Below are records; quote them exactly from the first line through the line that contains "Task: Click the 添加 submit button".

++++ Working data ++++

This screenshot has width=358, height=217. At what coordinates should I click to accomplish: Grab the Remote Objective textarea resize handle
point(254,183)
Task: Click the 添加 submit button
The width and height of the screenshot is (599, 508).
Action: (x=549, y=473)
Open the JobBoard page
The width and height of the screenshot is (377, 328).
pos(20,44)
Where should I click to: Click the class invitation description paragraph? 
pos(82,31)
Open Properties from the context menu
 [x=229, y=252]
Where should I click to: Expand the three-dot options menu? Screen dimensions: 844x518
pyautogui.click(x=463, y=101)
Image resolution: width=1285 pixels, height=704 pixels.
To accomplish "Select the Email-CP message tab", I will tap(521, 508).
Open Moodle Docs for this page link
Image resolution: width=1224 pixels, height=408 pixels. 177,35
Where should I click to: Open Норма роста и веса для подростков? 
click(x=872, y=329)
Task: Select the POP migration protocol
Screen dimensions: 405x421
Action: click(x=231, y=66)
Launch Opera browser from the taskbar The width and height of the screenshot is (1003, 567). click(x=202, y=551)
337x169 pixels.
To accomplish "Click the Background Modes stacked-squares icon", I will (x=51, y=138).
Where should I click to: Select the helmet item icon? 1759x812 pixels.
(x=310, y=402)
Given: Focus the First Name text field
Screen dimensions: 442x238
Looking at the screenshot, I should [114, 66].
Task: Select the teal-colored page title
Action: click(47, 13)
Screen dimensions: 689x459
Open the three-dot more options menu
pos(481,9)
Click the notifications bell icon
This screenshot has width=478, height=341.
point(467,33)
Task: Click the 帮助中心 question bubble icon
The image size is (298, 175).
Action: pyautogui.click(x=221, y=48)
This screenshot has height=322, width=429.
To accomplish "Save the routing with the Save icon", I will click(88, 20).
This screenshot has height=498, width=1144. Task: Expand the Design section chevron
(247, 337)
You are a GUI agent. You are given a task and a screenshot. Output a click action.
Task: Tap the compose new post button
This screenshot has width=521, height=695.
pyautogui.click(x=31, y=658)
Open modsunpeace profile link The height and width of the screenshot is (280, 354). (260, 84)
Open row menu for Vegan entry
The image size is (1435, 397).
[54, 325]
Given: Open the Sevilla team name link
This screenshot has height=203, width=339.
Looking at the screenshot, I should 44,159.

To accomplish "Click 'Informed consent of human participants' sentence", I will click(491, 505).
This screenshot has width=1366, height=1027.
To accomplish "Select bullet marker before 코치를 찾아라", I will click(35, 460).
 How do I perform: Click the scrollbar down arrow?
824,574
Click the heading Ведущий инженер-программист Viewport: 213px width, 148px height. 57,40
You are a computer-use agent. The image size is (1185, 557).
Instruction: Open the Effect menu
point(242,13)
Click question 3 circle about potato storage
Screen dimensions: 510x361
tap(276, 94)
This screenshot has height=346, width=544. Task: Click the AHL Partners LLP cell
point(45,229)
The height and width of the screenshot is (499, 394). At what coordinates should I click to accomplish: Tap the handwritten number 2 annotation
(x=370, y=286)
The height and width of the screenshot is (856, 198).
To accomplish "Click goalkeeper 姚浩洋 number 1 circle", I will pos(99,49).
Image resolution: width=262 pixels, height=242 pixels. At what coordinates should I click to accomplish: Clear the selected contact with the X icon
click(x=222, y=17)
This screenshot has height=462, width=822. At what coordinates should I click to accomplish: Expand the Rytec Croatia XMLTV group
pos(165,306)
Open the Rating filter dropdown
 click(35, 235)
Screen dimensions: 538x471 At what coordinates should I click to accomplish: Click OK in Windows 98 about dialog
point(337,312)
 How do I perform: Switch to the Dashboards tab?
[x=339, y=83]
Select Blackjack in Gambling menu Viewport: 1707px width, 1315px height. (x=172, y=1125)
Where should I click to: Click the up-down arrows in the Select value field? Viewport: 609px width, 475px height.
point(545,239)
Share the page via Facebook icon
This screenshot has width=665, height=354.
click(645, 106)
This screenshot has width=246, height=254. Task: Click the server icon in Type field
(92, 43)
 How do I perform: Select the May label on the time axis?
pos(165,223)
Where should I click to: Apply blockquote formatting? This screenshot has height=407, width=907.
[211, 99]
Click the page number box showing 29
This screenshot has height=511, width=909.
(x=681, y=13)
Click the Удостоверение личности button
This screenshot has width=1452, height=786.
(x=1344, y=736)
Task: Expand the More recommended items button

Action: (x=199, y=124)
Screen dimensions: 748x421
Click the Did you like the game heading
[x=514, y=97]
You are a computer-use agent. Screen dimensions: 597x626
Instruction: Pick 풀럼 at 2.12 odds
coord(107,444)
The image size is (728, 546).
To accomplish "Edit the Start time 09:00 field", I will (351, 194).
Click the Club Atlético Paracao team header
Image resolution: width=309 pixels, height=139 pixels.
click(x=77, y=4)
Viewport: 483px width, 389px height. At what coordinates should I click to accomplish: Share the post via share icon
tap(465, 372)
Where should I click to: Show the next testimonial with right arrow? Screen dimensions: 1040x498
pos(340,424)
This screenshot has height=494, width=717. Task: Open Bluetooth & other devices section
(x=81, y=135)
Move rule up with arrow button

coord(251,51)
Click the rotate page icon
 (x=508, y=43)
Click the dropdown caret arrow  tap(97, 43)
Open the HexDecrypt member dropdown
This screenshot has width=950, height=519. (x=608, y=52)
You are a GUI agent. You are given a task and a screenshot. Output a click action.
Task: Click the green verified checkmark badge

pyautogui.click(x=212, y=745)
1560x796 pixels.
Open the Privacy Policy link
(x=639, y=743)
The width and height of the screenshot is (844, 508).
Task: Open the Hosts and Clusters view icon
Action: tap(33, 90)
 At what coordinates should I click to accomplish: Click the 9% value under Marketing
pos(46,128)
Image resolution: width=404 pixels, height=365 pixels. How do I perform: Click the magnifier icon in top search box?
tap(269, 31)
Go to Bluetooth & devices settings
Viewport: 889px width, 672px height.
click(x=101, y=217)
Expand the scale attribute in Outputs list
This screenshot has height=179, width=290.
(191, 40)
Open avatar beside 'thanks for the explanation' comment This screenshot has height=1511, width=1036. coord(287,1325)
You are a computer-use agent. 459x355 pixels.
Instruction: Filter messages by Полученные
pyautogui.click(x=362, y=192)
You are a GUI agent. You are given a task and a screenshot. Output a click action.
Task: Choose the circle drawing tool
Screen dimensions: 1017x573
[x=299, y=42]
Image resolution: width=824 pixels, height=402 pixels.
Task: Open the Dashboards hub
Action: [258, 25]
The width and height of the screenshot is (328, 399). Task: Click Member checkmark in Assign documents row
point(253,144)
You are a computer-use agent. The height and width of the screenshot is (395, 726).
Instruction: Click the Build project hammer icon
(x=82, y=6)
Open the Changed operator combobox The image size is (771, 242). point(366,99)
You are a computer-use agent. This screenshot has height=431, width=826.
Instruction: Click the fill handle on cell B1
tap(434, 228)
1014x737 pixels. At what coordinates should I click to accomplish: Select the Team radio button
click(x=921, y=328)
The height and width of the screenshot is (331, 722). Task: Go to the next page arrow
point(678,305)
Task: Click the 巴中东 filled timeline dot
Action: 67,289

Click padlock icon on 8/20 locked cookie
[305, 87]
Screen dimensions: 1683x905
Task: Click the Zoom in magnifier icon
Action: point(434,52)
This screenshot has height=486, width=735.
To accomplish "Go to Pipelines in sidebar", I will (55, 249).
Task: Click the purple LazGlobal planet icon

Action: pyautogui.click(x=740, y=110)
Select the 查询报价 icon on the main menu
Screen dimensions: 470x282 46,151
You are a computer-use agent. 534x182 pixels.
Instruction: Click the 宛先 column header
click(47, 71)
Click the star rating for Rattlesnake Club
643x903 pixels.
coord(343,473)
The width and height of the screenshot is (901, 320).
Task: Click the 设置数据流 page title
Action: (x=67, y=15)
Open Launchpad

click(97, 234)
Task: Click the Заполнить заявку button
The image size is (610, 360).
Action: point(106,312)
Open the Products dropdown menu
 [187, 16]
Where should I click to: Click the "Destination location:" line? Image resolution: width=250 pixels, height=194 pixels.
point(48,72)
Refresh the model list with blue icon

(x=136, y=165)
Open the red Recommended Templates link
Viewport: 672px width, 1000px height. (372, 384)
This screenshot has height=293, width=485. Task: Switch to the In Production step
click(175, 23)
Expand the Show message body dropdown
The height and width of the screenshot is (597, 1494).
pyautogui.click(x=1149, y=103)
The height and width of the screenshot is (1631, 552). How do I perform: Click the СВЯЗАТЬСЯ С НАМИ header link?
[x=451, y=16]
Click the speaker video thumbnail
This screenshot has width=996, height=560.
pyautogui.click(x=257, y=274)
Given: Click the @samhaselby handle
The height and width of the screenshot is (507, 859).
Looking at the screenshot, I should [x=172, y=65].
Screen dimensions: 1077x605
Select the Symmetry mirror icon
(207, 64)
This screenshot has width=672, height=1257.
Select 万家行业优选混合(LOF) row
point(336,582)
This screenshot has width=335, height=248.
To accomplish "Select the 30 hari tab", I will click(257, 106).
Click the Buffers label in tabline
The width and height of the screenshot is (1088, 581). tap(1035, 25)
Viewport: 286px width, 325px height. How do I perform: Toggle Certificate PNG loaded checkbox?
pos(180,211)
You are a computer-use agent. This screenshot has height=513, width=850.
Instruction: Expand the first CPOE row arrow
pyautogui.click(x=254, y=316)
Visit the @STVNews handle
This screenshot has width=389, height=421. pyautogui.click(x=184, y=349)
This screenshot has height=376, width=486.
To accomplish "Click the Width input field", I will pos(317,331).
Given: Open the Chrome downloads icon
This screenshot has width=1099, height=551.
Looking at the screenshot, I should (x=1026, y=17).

++++

**Task output:**
This screenshot has width=358, height=217. At what coordinates should I click to accomplish: Grab the Remote Objective textarea resize handle
point(254,183)
Task: Click the 添加 submit button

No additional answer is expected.